A spokesman for Ghana's police force told the BBC that all the evidence they reported was targeted killings and that they were investigating Hussein-Suale's work. Kennedy Agyapong was questioned informally by the police. He denies any responsibility for the murder and says that Anas and his team are master singers who use dubious methods. When asked by the BBC that he now regretted publishing Hussein-Suale's personal information, he replied: "I do not regret anything at all because they are evil".

Whoever hides behind the murder of Hussein-Suale may find that their actions have the opposite effect of the desired effect. In the days following his death, young Ghanaian journalists eager to follow in his footsteps flocked to Tiger Eye, Anas said. In time, Anas will examine them. Some can be put to the test. "We will continue to fight," he said. "Ahmed always said that posterity would not forgive us if we did not fight." Others have promised the same thing. "What happened to Ahmed will not hold me back," said Manbadeh Azure Awuni, an investigative journalist for Ghana's multimedia group. "As I speak to you, I am conducting an investigation, which will be released in Ghana in the coming weeks."

Hussein-Suale was buried last weekend in Accra.
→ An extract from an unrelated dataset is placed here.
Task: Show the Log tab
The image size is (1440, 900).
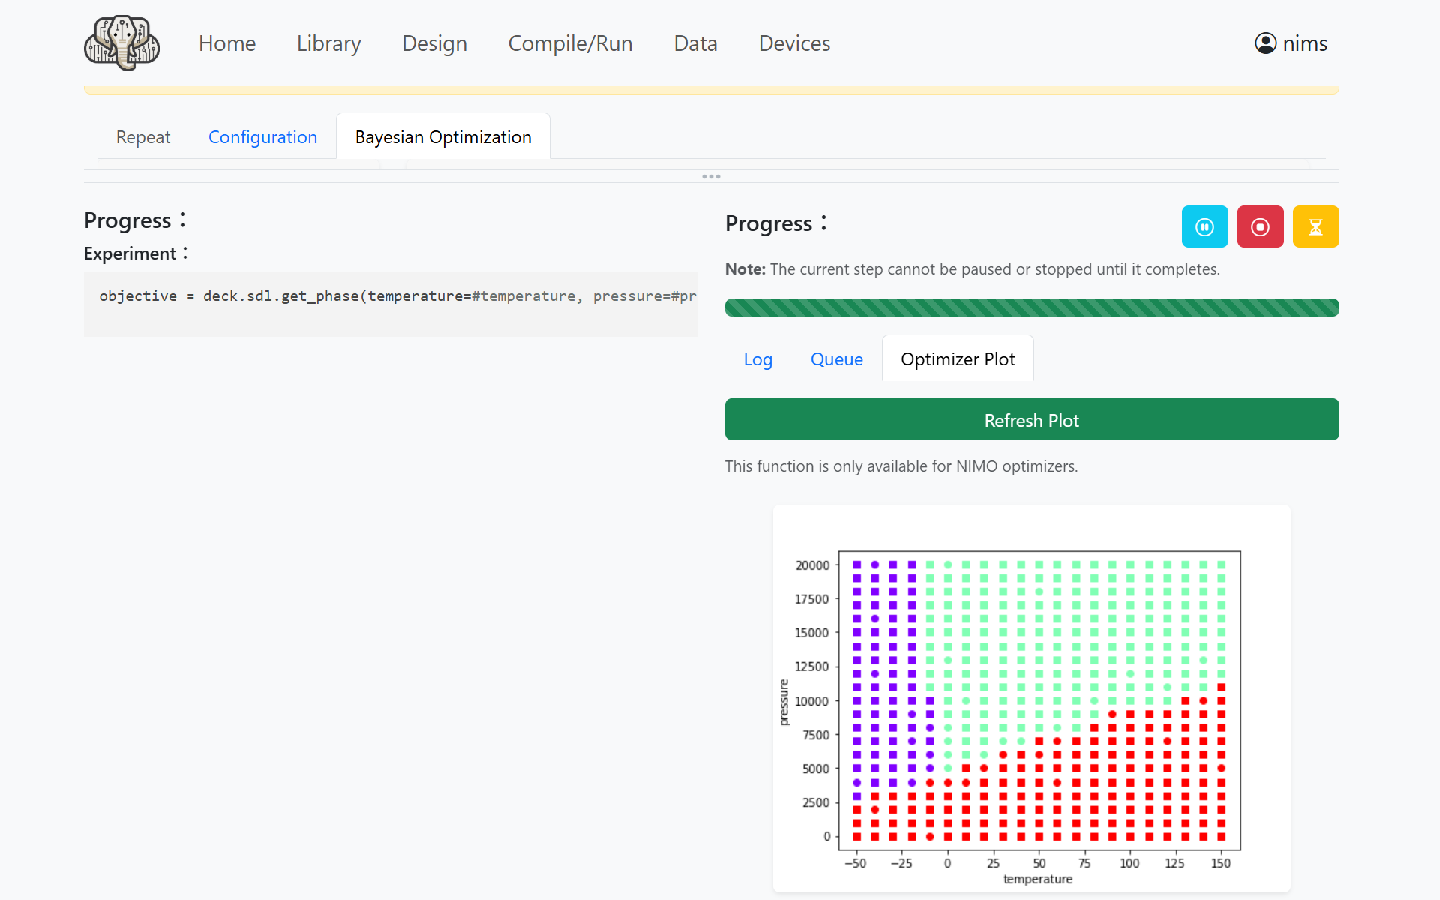Action: (758, 359)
Family members, friends, politicians of various parties and foreigners from all over the city attended his funeral. His badbadination left an uprooted family. In addition to his three children, Hussein-Suale had welcomed a nephew – the son of a deceased brother in the performance of his policing duties – and supported many members of the extended family. It covered university fees, contributed to the financing of the marriage and provided for the maintenance of the houses. He was naturally generous, said his brother Kamil. "That's how we were raised.If you have something small, you share it."

In Madina, the family of Hussein-Suale always meets every night in front of the family home. Last night they were there. For 20 years, they gathered after work and prayers to sit and talk, nothing about particular, always in front, where friends and neighbors who pbaded by could stop and talk for a moment also .

Sometimes there are more than 20 people together until the early morning, sometimes there are fewer. The night Hussein-Suale died, there were six or seven people – close family and friends. He spent his last hours with the people who raised him and shared his real life. He was silent, as usual, and distracted by his phone, but he was in a good mood. Not everyone knew exactly what he was doing. They loved him for the man that he was that night in Madina. Across Ghana, people were freer because of their work.